# [YOUR OBJECTIVE]
From the entries, return every line where the string "Type" shows up.

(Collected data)
:::

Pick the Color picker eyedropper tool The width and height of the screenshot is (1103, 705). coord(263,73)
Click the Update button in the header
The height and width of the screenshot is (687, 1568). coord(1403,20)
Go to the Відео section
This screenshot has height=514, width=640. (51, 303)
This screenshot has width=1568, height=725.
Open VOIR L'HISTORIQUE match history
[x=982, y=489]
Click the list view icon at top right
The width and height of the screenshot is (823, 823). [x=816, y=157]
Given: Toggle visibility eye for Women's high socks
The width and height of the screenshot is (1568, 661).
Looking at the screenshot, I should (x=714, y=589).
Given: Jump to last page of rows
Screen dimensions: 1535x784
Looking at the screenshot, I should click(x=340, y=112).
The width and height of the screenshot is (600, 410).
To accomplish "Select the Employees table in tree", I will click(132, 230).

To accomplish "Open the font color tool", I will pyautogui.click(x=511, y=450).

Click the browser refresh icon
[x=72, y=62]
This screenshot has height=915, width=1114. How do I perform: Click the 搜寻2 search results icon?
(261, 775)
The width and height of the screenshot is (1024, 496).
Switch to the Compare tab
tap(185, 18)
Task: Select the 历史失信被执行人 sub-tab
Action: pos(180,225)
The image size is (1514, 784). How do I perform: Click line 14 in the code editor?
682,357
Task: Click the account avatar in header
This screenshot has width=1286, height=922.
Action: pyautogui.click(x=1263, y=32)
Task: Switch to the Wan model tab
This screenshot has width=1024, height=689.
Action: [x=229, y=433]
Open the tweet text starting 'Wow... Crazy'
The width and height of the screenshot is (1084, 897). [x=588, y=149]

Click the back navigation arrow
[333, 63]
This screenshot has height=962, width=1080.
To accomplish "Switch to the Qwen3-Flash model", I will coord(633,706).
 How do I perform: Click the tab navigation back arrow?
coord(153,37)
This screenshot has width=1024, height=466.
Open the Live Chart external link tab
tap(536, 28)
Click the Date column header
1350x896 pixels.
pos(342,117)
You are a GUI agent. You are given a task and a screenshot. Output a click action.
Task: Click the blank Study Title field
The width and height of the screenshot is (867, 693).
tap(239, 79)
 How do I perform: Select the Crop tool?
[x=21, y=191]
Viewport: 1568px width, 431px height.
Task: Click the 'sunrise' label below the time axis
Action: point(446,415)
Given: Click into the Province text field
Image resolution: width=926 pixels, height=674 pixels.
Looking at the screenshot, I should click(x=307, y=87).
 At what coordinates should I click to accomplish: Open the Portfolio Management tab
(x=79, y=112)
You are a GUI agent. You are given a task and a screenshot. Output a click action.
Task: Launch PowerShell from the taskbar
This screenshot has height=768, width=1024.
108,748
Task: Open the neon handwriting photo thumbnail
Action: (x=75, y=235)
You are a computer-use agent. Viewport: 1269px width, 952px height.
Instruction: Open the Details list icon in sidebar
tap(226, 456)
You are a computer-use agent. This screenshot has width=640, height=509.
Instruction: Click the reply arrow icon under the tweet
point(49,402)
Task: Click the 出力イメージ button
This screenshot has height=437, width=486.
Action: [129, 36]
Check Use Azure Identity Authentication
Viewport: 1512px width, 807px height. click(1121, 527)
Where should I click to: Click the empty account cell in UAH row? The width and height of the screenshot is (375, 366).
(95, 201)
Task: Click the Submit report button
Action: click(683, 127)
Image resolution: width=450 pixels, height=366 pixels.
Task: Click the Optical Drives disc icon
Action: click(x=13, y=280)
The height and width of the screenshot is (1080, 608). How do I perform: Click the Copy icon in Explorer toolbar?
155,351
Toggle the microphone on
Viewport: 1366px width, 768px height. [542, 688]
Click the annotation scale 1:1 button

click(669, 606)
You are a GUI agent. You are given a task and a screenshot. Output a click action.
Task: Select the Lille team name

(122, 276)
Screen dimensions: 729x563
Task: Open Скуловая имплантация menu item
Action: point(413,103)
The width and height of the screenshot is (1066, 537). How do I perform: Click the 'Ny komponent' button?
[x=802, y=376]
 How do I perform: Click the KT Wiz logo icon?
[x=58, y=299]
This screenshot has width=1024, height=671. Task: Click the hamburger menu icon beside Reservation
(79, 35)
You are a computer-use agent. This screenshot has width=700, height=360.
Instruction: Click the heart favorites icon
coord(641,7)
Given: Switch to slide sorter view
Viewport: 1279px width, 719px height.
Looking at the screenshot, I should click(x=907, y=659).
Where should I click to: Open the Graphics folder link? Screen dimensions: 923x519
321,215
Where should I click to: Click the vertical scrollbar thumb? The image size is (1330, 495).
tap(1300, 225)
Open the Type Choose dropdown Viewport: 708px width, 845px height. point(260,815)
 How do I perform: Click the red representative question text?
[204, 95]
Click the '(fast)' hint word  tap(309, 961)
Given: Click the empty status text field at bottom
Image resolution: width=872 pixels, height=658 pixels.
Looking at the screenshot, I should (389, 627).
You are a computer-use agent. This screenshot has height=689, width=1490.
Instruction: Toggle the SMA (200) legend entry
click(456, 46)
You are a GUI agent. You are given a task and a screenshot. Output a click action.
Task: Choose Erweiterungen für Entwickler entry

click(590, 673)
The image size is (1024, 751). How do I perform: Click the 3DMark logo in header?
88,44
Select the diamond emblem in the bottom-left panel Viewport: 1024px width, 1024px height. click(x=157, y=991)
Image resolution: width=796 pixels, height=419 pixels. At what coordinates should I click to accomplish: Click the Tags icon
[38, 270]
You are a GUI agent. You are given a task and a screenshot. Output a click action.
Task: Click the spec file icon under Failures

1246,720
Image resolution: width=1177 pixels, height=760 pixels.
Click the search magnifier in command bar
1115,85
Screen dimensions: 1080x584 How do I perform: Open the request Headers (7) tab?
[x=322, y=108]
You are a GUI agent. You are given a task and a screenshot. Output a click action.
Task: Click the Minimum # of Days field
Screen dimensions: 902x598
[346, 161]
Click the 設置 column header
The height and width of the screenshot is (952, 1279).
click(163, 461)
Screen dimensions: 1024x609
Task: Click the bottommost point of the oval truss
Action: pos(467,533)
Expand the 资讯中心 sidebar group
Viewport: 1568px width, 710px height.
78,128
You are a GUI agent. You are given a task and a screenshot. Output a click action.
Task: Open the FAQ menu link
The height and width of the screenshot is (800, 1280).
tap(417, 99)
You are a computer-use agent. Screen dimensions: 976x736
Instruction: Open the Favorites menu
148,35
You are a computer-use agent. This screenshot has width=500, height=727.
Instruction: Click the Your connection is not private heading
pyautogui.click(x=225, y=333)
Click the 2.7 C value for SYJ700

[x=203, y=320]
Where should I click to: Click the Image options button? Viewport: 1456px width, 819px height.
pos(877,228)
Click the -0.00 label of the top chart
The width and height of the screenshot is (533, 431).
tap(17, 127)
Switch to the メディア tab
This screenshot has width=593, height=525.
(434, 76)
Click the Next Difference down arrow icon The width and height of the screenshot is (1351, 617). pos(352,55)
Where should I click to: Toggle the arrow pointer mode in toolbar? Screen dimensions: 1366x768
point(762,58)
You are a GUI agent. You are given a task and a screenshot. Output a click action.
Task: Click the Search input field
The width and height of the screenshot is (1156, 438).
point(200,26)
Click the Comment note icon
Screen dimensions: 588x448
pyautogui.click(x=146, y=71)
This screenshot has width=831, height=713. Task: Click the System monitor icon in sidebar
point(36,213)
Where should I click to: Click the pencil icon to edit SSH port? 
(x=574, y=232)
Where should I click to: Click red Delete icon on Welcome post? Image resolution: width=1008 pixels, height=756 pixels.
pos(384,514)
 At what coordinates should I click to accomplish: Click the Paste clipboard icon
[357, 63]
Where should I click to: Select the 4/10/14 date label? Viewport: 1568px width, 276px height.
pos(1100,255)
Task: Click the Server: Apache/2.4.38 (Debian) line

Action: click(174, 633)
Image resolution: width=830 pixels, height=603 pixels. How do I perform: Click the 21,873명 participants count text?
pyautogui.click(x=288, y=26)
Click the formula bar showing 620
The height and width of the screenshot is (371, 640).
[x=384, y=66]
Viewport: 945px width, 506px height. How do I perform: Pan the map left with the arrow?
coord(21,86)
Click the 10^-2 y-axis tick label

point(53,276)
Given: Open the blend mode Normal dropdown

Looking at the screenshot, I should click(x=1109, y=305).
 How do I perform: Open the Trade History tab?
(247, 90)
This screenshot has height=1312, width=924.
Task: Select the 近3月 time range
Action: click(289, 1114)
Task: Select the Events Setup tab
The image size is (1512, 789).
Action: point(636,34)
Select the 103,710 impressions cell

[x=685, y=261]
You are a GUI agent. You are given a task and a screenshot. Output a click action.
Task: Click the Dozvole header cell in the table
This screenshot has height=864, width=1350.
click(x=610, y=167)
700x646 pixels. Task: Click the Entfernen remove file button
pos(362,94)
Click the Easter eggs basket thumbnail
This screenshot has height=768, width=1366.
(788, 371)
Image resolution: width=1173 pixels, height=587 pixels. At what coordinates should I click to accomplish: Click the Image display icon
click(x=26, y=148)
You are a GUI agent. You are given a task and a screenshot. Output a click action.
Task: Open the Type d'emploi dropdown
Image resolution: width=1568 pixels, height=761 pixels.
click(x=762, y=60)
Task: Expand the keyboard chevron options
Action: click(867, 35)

:::

# [SOLUTION BELOW]
Open the Type Choose dropdown Viewport: 708px width, 845px height. point(260,815)
Task: Open the Type d'emploi dropdown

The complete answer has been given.